--- start INFORMATION GIVEN ---
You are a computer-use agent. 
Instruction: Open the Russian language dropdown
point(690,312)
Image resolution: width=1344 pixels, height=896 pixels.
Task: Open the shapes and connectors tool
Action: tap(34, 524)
--- end INFORMATION GIVEN ---
**SHORT EXERCISE:** Please print the data above line for line, changing nothing.

**THE COMPLETED TASK:**
You are a computer-use agent. 
Instruction: Open the Russian language dropdown
point(690,312)
Image resolution: width=1344 pixels, height=896 pixels.
Task: Open the shapes and connectors tool
Action: tap(34, 524)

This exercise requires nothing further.